The purpose of these two examples is to show that, even though love in
marriage and seriousness in work solve latent, unobservable, prisoners'
dilemmas, people do not consciously solve them. But as Elster himself has
argued, such functional explanations are incomplete, and he urges that
there is therefore no general reason to believe that the fact that love and
seriousness 'have the function' of solving the game means that the function accounts for them. Et tu quoque, Elster.
This is therefore a good place to go into the relation between latent,
unobserved structures of situations and existential experience or manifest
behavior, the nodal point of functional theory.

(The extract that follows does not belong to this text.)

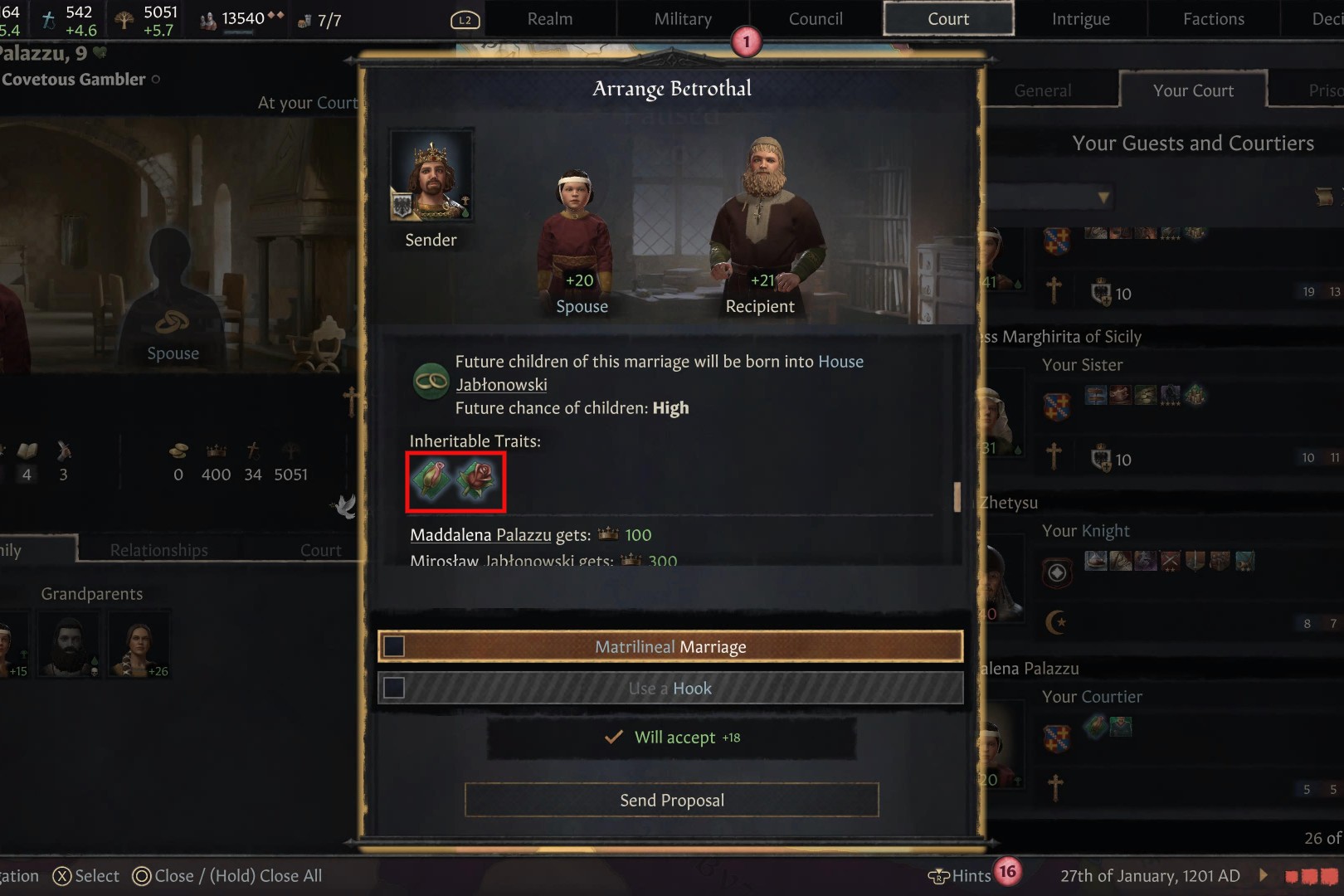The image size is (1344, 896).
Task: Send the betrothal proposal
Action: (671, 800)
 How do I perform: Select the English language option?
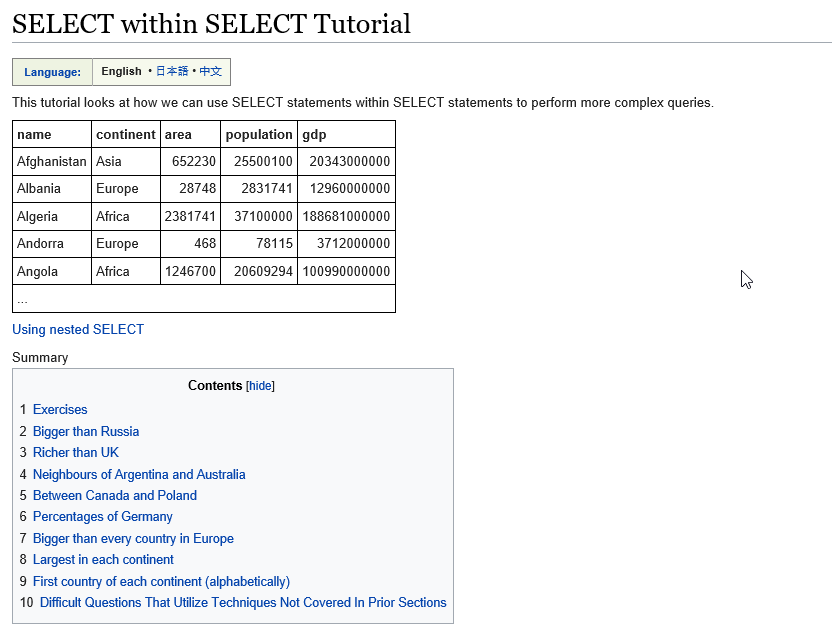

I would argue that in almost
all Elster's examples, people who solve the prisoners' dilemma by having
a social relation do not consciously formulate the payoff structure. If then
Elster's examples are illuminating, they are illuminating for the same
reason that Malinowski's anxious Trobrianders setting out to sea protected by canoe magic are illuminating. Just as I am not really willing to
give up Malinowski for Elster, I am not willing to give up Elster the
scientist of prisoners' dilemmas for Elster the logician.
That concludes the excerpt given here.